If the Tatas could, they would have loved to change the surname of Jesse Robert Lovejoy to 'Killjoy’. The eminent lawyer, who happens to be the chairman of Orient-Express, has dashed the hopes of Tata-owned Indian Hotels to be in the driver’s seat of the Bermuda-based firm that owns 45 hotels, cruise and luxury rail businesses in 22 countries, including ‘21’ Club – one of New York’s most iconic restaurants and watering holes.
It’s a foregone conclusion that the Tata group has to increase the offer price much beyond the $12.63 a share, which was a 40 per cent premium to the company’s stock price at that time. Post the Tata offer, the stock has zoomed 30 per cent already. In any case, the Orient-Express board had in 2007 rejected a $42-a share offer by the Tatas (the matter in fact ended in a high-profile skirmish). In fact, the Orient board had even rebuffed the Dubai-based Jumeirah Group which had in the same year offered a price that is close to the Orient-Express stock’s peak level of $60 a share.

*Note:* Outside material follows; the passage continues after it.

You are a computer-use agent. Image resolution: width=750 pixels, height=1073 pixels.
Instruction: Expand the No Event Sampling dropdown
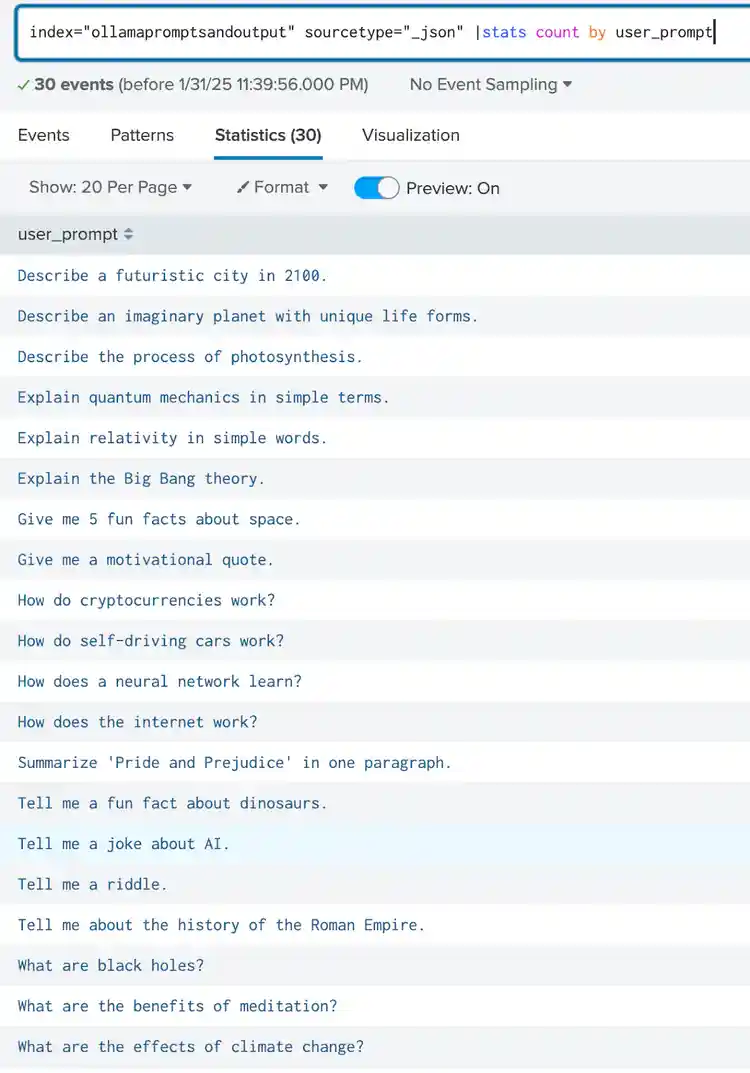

The price has come down significantly since then, courtesy the slowdown in Europe where most of the company’s properties are located. And that’s precisely what the Orient-Express management has cited while rejecting the latest Tata offer. Several analysts have also said Orient-Express should generate a value of nearly $18 per share based on an estimated value per key for each of the company’s assets and everyone seems to agree that Indian Hotels tried to acquire Orient-Express at prices that are at the bottom of the company’s valuation cycle.
But all this is irrelevant as Orient-Express has not even responded to the Tata suggestion of a meeting to figure out the “value drivers” even though many shareholders are frustrated with the board which has repeatedly rejected offers for the company. Some of them had even unsuccessfully sued the board, arguing that it has breached its fiduciary duty.
But shareholders are powerless due to the unusual dual-class share structure of Orient-Express, which gives absolute power to the board of directors. That’s because of a “poison-pill clause” that prevents any of its internal shareholders from acquiring more than 15 per cent of the company without an agreement by both parties.
The company’s share structure complicates the matter. The share structure is dual class, consisting of Class A and B shares. Indian Hotels’ bid is for 93 per cent of the Class A shares, which trade publicly on the New York Stock Exchange and represent 85 per cent of total shares outstanding. These shares hold approximately 36 per cent of the voting rights. A wholly owned subsidiary of Orient-Express, called Orient-Express Holdings owns all 18 million outstanding Class B common shares, which represents about 15 per cent of outstanding shares and 64 per cent of the combined voting power of the two classes for most shareholder vote matters.
Barclays says the share structure has historically been concerning for investors, given the limited voting power of the publicly held Class A shares and the majority control of the company by the board and management through the Class B shares. “We believe this dual class share structure could once again become an overhang on the shares if this deal is rejected,” Barclays had said last week.
It’s also significant that Orient-Express has made several issues of new equity, diluting existing shareholders by nearly 20 per cent – a reason why Indian Hotels’ original shareholding of 11.85 per cent has come down to 7 per cent.
The Tatas obviously understand why it’s important to get on the right side of at least some members of the Orient-Express board. That perhaps explains why the letter sent by Indian Hotels to the Orient-Express board said it "has always endeavoured to pursue friendly transactions with counterparties."
That friendly tone and willingness to open the purse strings wider may be the only options left for the Tatas.